● Extracted text
Quickstart Guide for rtc-benchmarksuite

This guide will walk you through setting up and running benchmarks using rtc-benchmarksuite.

Table of Contents

Installation

Method 1: vcpkg + CMake (Recommended)

Step 1: Add to vcpkg.json

Create or update your vcpkg.json in your project root:

{
  "name": "your-project-name",
  "version": "1.0.0",
  "dependencies": [
    "rtc-benchmarksuite"
  ]
}

Step 2: Configure CMake

In your CMakeLists.txt:

cmake_minimum_required(VERSION 3.20)
project(YourProject LANGUAGES CXX CUDA)  # Add CUDA if using GPU benchmarks

# Set C++ standard
set(CMAKE_CXX_STANDARD 23)
set(CMAKE_CXX_STANDARD_REQUIRED ON)

# For CUDA support (optional)
set(CMAKE_CUDA_STANDARD 20)
set(CMAKE_CUDA_STANDARD_REQUIRED ON)

# Find the package
find_package(rtc-benchmarksuite CONFIG REQUIRED)

# Create your executable
add_executable(your_benchmark main.cpp)

# Link against rtc-benchmarksuite (header-only, just sets up includes)

● Set of tasks
(a) In the rtc-benchmarksuite quickstart guide, what minimum CMake version does the sample CMakeLists.txt require?
(b) Write out the rtc-benchmarksuite quickstart guide between "project(YourProject LANGUAGES CXX" and "set(CMAKE_CUDA_STANDARD 20)", inclusive, changing "GPU benchmarks" to "GPU tests".
You won't need the rows for any of this.

● Stored records
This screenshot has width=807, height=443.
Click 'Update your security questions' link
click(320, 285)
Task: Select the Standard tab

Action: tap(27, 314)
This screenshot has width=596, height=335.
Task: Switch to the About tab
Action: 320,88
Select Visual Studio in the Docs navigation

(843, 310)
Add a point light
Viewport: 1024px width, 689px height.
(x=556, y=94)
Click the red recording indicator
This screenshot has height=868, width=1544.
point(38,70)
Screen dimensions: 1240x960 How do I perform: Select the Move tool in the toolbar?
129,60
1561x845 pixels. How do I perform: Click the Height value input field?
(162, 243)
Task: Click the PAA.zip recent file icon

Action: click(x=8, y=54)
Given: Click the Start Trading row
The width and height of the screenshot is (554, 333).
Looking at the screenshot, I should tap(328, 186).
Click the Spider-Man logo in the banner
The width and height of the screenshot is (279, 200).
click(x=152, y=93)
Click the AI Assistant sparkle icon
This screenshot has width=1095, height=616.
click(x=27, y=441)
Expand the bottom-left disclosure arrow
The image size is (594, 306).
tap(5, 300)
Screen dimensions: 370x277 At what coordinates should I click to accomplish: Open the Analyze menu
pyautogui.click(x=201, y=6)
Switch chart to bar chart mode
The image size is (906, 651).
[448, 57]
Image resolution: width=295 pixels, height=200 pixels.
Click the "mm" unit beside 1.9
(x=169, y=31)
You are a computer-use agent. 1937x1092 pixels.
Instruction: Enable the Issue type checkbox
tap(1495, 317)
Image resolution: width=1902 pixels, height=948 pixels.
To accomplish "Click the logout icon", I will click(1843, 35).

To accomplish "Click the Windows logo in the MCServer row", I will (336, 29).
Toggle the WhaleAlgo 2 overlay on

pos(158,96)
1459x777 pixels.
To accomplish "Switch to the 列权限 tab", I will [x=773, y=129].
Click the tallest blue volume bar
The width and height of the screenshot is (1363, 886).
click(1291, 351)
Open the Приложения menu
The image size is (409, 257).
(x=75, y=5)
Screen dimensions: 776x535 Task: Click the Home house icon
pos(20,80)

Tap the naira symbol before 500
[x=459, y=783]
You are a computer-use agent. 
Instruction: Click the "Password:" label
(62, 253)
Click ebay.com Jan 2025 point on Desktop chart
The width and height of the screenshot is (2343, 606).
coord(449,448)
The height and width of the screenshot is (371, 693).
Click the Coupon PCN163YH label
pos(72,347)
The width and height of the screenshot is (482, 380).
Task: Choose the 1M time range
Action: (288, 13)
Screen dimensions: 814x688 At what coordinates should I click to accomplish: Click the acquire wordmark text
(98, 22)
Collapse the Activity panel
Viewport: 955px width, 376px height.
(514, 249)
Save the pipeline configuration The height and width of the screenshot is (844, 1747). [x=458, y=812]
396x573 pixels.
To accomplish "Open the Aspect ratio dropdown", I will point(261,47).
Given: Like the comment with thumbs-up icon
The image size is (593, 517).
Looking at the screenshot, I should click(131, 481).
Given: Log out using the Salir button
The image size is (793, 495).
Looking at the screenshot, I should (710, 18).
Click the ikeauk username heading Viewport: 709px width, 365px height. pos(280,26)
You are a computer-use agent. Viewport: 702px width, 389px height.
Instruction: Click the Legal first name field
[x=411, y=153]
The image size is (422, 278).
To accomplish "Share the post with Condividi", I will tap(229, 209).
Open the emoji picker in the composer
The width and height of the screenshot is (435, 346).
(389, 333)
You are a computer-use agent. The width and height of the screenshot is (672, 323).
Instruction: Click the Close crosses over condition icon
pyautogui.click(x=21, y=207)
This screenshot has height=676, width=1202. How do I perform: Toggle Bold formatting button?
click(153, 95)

● Task responses
(a) Version 3.20.

(b)
project(YourProject LANGUAGES CXX CUDA)  # Add CUDA if using GPU tests

# Set C++ standard
set(CMAKE_CXX_STANDARD 23)
set(CMAKE_CXX_STANDARD_REQUIRED ON)

# For CUDA support (optional)
set(CMAKE_CUDA_STANDARD 20)